"Let me begin by defining two terms: first, world view, and then world-view confusion. A world view is a set of presuppositions (or assumptions) which we hold (consciously or unconsciously) about the basic make-up of our world. As Alvin Toffler says, 'Every person carries in his head a mental model of the world--a subjective representation of external reality.' This mental model acts as a giant filing cabinet; it contains a slot for every item of information coming to us.
If, for example, we see a beast approaching us as we are walking down the sidewalk, it is important that we have the mental filing slots for the data that will help us decide whether the beast is a dog or a lion; and if a dog, a friendly or an unfriendly one. Our physical well-being depends on an adequate understanding of the possibilities.
The world flings itself at us in a constant barrage of data--the data of our five sense, the messages of ordinary conversation, of traffic signals, of billboards and books, of radio and television [and the internet]. Our mental and spiritual health depends on having a frame of reference that can sort out the useful from the useless, the meaningful from the meaningless, the trivial from the profound.
The problem is this: when a new idea comes our way, what are we going to do with it? How will we identify and label it so that we can make it a congenial part of our mental furniture? This is an ongoing problem in everyone's life. But it is especially important when dealing with the Bible.
We need to be sure we are correctly understanding its message, for it is God himself who speaks to us through it. In short, we need to avoid world-view confusion. And that brings us to the second key term.

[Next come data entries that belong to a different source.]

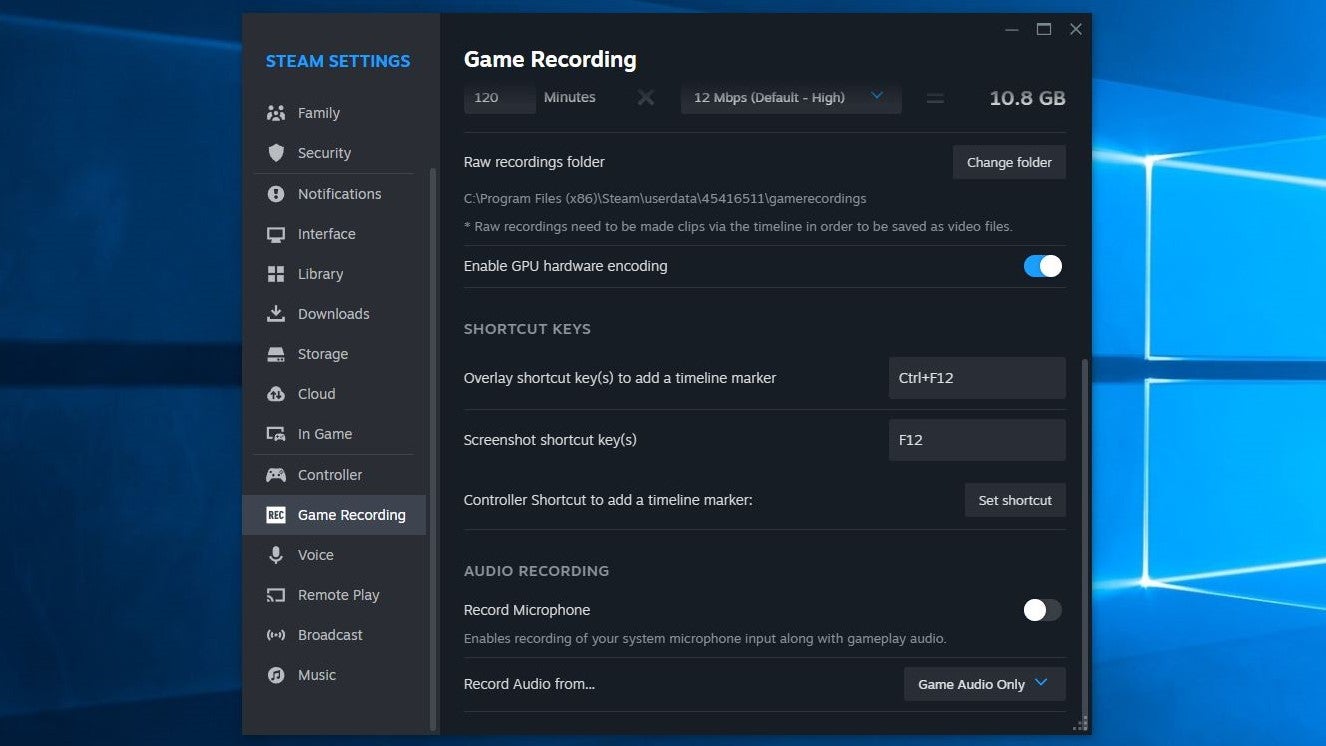
Task: Click the Security shield icon
Action: (276, 153)
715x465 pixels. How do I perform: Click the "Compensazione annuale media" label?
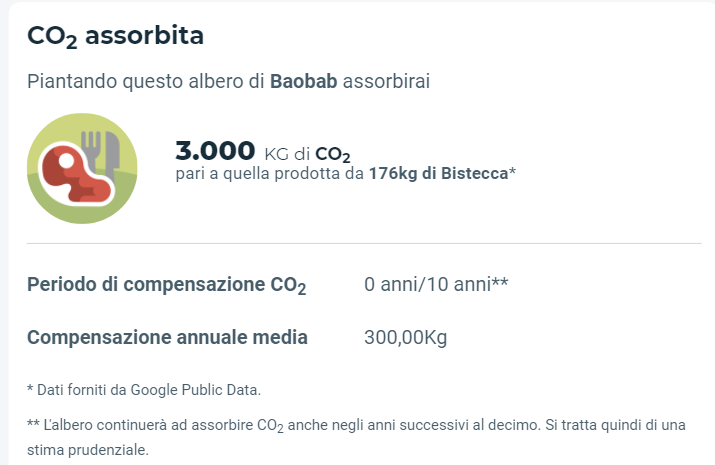167,337
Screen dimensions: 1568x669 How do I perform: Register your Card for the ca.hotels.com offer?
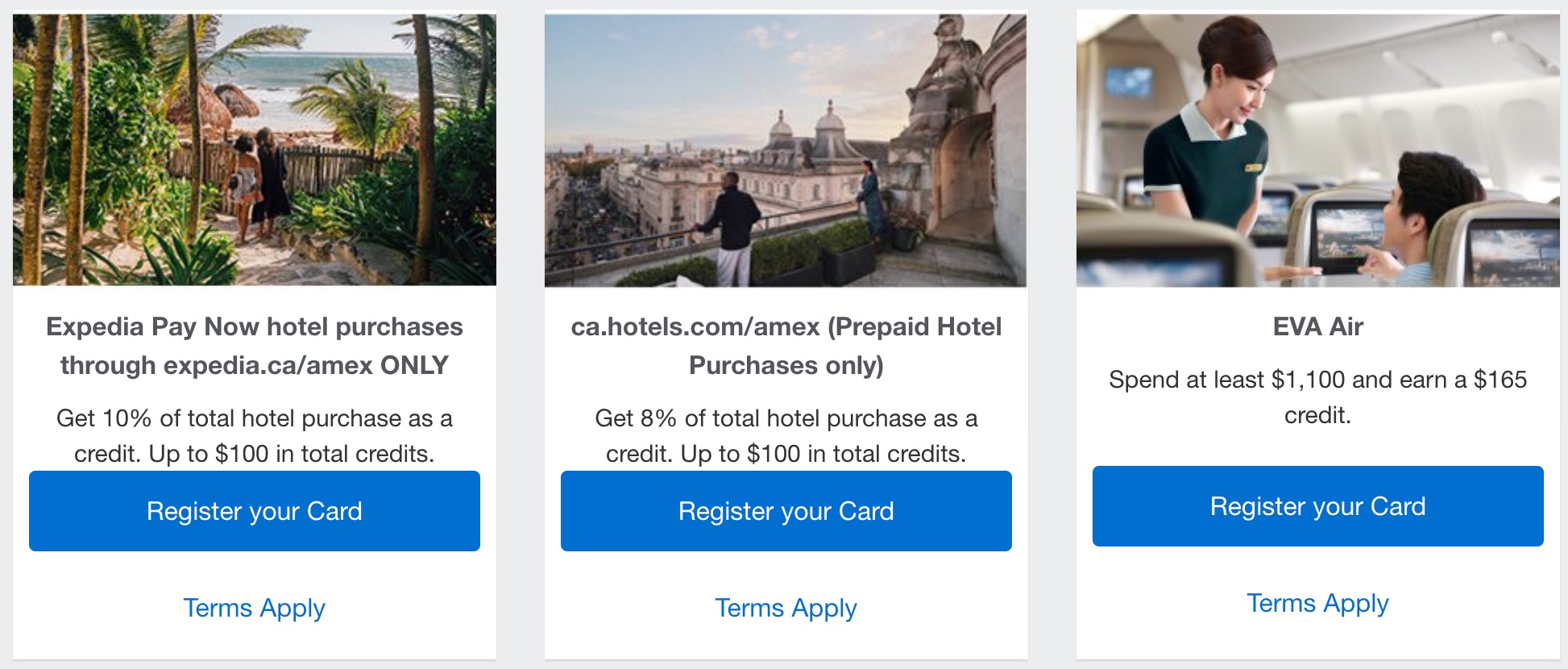786,510
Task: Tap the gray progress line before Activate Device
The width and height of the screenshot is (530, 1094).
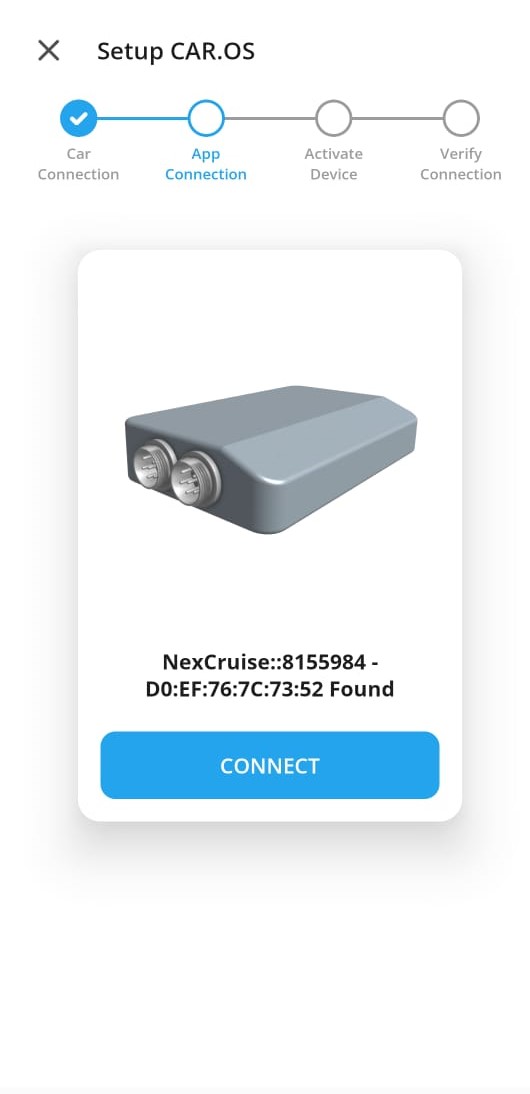Action: [270, 119]
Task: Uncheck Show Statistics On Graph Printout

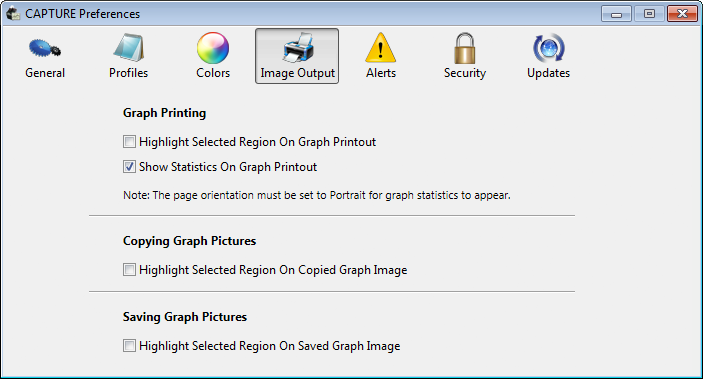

World-view confusion occurs when a reader of Scripture fails to interpret the Bible within the intellectual and broadly cultural framework of the Bible itself and uses instead a foreign frame of reference. In other words, rather than seeing a statement of Scripture as a part of the whole biblical scheme of things, the reader or interpreter views it from a different standpoint and thus distorts the Bible, perhaps seriously, sometimes even reversing the meaning."